Records contained in a dataset:
▬▬▬▬▬▬

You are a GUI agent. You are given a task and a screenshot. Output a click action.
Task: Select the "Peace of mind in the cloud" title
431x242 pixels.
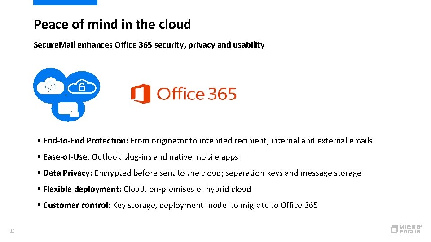click(112, 24)
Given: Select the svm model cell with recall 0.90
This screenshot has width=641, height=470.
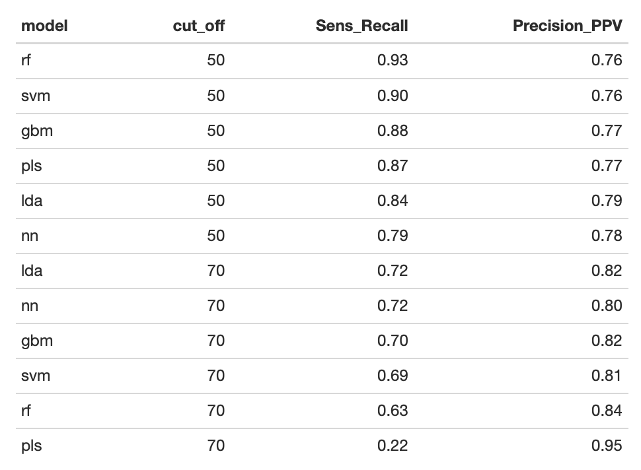Looking at the screenshot, I should tap(36, 96).
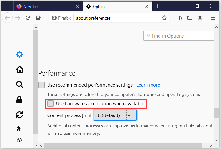Open Extensions & Themes puzzle icon
This screenshot has width=221, height=149.
click(19, 128)
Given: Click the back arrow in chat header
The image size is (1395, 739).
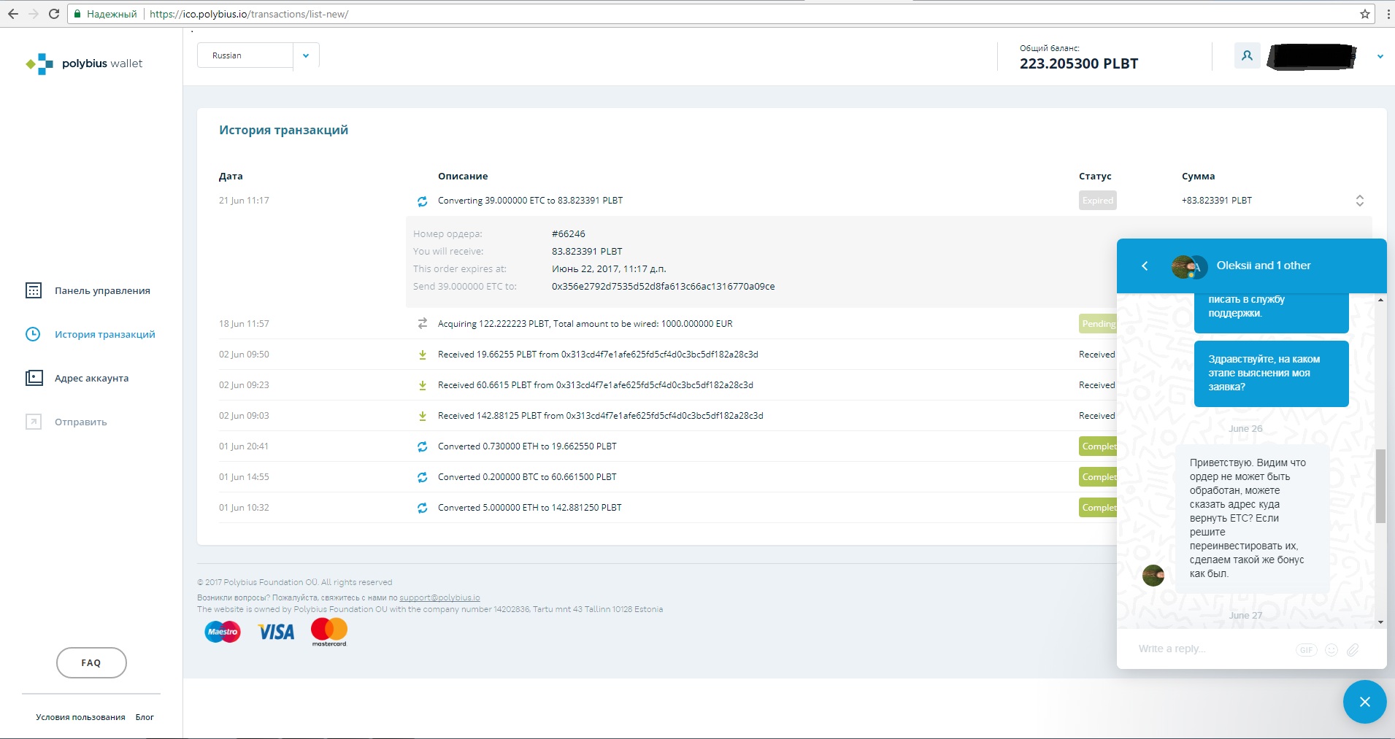Looking at the screenshot, I should 1145,266.

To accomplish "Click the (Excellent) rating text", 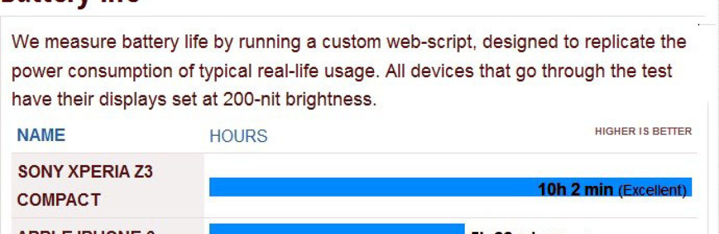I will pos(652,190).
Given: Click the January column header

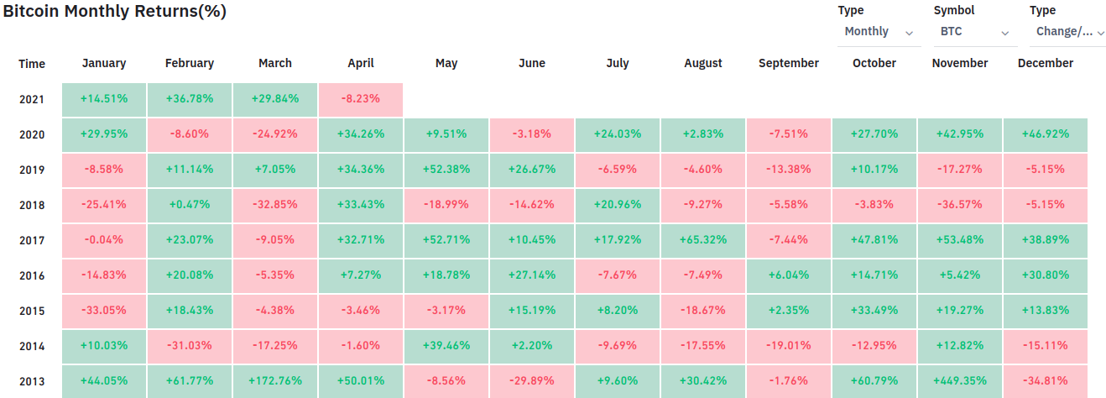Looking at the screenshot, I should tap(104, 63).
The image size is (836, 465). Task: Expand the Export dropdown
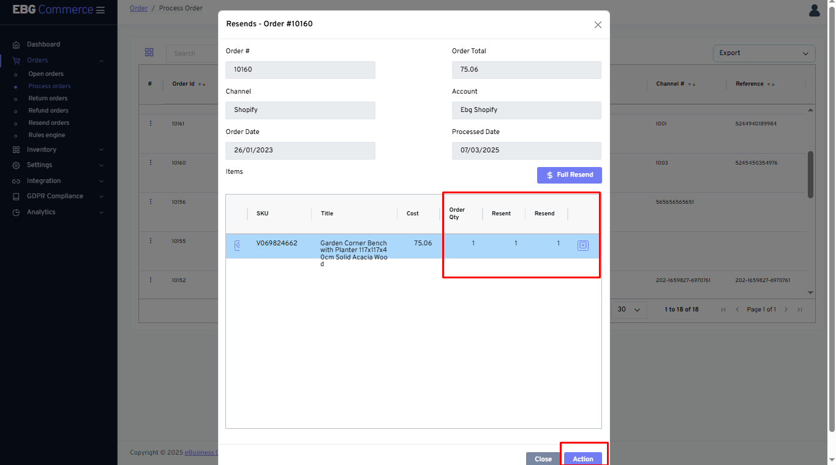(x=764, y=53)
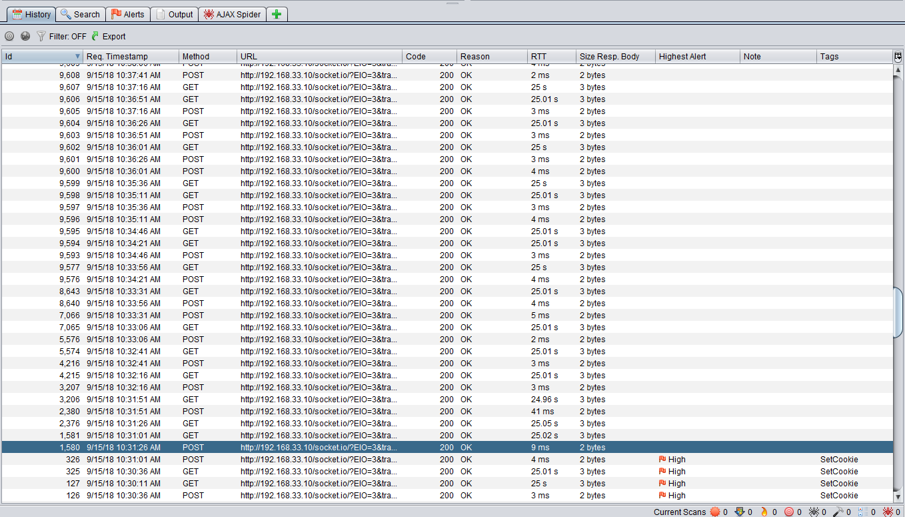Click the red AJAX Spider icon in status bar

click(888, 511)
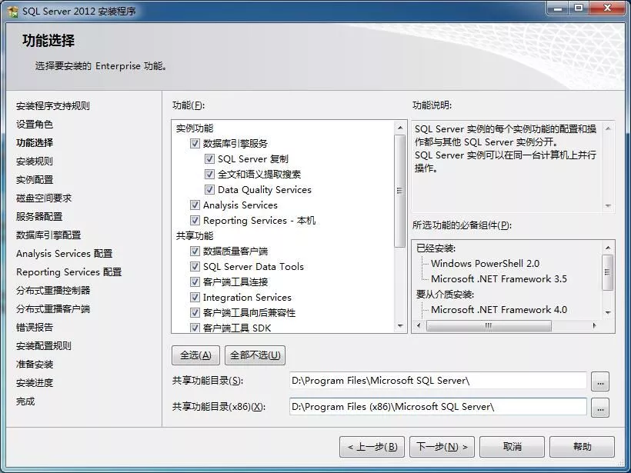Click down arrow in the feature description box
631x473 pixels.
tap(608, 205)
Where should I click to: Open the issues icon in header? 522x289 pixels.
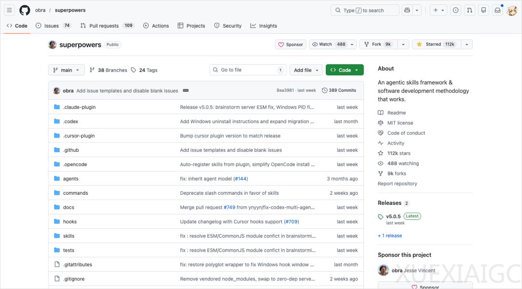pyautogui.click(x=455, y=10)
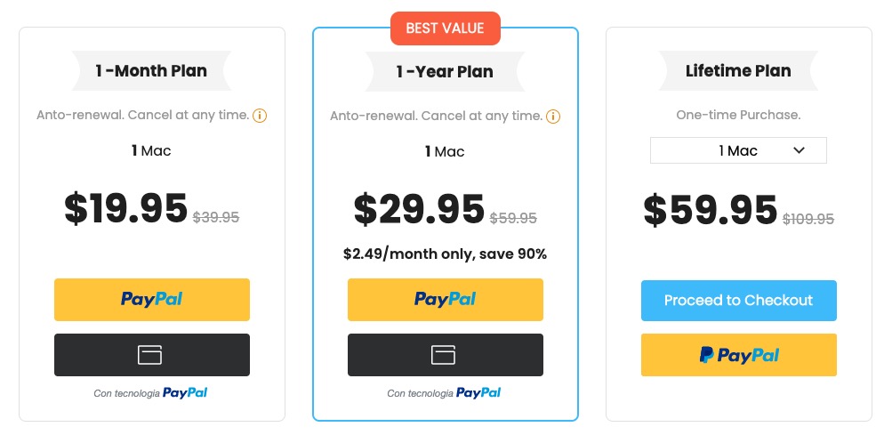Click info icon in 1-Year Plan

pos(553,116)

▬▬▬▬▬▬

» Exercise
Your answer should consist of the lines above between those holding "Task: Select the" and "Given: Select the", inclusive, reproduced word for word and without pictures.

» Result for this exercise
Task: Select the "Peace of mind in the cloud" title
431x242 pixels.
click(112, 24)
Given: Select the svm model cell with recall 0.90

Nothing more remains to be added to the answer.